> _PROBLEM DETAILS_: Please reproduce word for word every line from the start of the records through the line containing "Action: (x=682, y=54)", with that line included.

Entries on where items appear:
++++++

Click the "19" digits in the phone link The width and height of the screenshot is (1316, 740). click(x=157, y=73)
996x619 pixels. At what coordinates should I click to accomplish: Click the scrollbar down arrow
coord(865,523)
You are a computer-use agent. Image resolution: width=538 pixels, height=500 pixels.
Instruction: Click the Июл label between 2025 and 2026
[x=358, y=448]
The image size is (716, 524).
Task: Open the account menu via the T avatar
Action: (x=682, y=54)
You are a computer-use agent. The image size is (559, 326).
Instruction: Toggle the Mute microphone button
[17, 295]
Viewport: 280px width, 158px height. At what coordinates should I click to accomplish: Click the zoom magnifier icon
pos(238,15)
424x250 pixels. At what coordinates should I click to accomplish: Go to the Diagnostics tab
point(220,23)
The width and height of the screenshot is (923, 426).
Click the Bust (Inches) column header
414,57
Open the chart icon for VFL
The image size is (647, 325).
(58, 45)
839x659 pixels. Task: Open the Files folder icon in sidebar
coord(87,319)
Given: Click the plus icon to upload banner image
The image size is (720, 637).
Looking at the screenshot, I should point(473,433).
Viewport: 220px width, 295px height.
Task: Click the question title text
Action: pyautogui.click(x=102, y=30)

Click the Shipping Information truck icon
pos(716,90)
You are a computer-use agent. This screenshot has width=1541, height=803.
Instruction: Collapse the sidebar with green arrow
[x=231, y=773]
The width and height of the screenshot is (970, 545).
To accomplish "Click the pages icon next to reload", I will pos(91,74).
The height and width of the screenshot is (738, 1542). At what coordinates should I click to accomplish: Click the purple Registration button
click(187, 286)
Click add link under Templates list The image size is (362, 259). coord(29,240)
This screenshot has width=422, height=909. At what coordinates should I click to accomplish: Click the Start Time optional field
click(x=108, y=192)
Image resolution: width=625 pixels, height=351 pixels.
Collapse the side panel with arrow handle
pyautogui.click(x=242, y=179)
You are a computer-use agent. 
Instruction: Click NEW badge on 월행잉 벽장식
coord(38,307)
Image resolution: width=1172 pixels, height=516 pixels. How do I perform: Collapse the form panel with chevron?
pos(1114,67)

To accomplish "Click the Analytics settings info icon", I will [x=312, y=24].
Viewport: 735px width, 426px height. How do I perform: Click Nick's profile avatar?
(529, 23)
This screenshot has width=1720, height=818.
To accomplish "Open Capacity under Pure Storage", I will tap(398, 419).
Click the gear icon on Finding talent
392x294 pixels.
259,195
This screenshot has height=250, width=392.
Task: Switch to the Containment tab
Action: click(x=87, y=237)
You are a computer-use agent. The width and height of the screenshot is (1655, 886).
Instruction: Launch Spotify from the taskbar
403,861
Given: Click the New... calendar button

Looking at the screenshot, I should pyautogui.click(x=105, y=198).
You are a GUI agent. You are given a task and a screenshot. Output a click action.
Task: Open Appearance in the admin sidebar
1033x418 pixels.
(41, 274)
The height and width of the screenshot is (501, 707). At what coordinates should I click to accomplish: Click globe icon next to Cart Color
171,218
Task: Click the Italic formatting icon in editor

++++++

> _EXERCISE SOLUTION_:
Click the "19" digits in the phone link The width and height of the screenshot is (1316, 740). click(x=157, y=73)
996x619 pixels. At what coordinates should I click to accomplish: Click the scrollbar down arrow
coord(865,523)
You are a computer-use agent. Image resolution: width=538 pixels, height=500 pixels.
Instruction: Click the Июл label between 2025 and 2026
[x=358, y=448]
The image size is (716, 524).
Task: Open the account menu via the T avatar
Action: (x=682, y=54)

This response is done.